**STATED EXERCISE**
Which lines in the items below contain the word "inset"? Gather every such line and copy each one out in full.

**DATASET RECORDS**

※

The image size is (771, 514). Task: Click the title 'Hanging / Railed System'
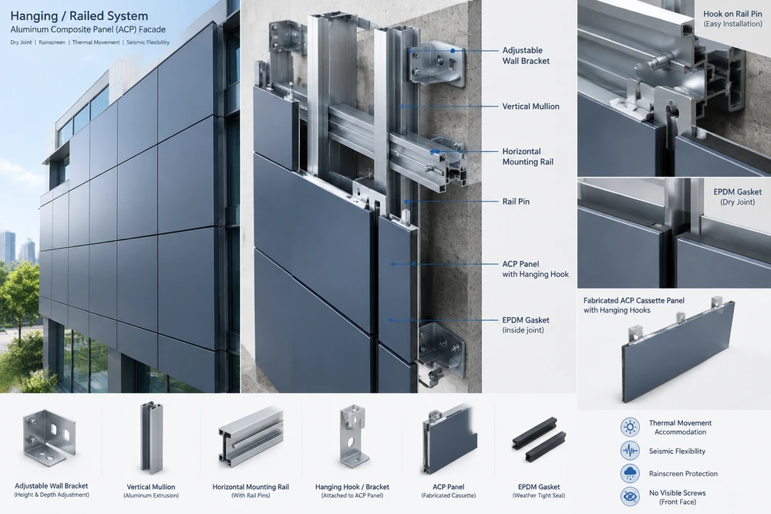pyautogui.click(x=79, y=15)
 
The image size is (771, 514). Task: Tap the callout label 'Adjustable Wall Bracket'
pyautogui.click(x=526, y=56)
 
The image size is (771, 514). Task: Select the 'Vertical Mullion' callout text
pyautogui.click(x=530, y=107)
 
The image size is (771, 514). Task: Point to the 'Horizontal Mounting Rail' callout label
pyautogui.click(x=527, y=157)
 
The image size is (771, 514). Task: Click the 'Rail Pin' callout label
pyautogui.click(x=516, y=201)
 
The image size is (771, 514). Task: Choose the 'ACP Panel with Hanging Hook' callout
pyautogui.click(x=536, y=269)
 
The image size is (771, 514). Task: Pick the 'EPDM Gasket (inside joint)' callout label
pyautogui.click(x=526, y=325)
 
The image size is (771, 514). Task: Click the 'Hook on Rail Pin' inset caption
pyautogui.click(x=732, y=19)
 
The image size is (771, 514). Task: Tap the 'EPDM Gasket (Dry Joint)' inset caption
pyautogui.click(x=738, y=197)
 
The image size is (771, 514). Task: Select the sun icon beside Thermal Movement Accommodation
pyautogui.click(x=630, y=427)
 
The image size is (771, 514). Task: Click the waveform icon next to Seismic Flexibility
pyautogui.click(x=630, y=451)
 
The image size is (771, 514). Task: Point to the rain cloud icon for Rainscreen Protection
pyautogui.click(x=630, y=474)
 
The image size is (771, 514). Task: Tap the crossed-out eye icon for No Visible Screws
pyautogui.click(x=630, y=497)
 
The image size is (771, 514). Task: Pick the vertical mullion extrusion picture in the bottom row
pyautogui.click(x=151, y=439)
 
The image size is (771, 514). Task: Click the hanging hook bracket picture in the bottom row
pyautogui.click(x=354, y=436)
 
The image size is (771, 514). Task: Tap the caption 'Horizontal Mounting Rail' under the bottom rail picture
pyautogui.click(x=251, y=487)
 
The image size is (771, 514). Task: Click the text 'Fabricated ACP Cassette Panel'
pyautogui.click(x=634, y=300)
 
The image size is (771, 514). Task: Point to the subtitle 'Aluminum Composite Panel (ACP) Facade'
pyautogui.click(x=88, y=29)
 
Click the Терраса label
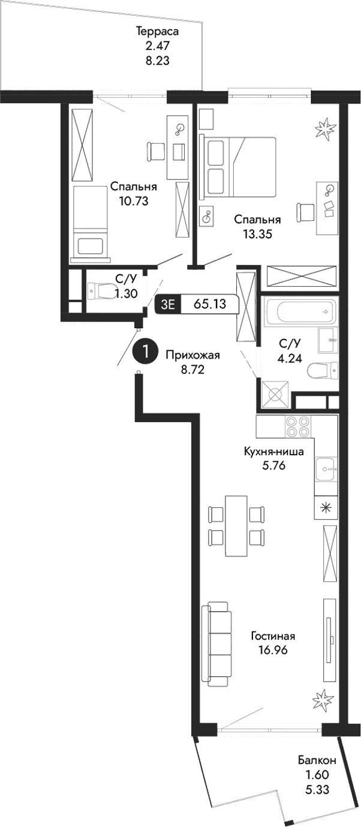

※

**RESULT OF THE EXERCISE**
The image size is (771, 514). Task: Click the 'Hook on Rail Pin' inset caption
The image size is (771, 514). Task: Tap the 'EPDM Gasket (Dry Joint)' inset caption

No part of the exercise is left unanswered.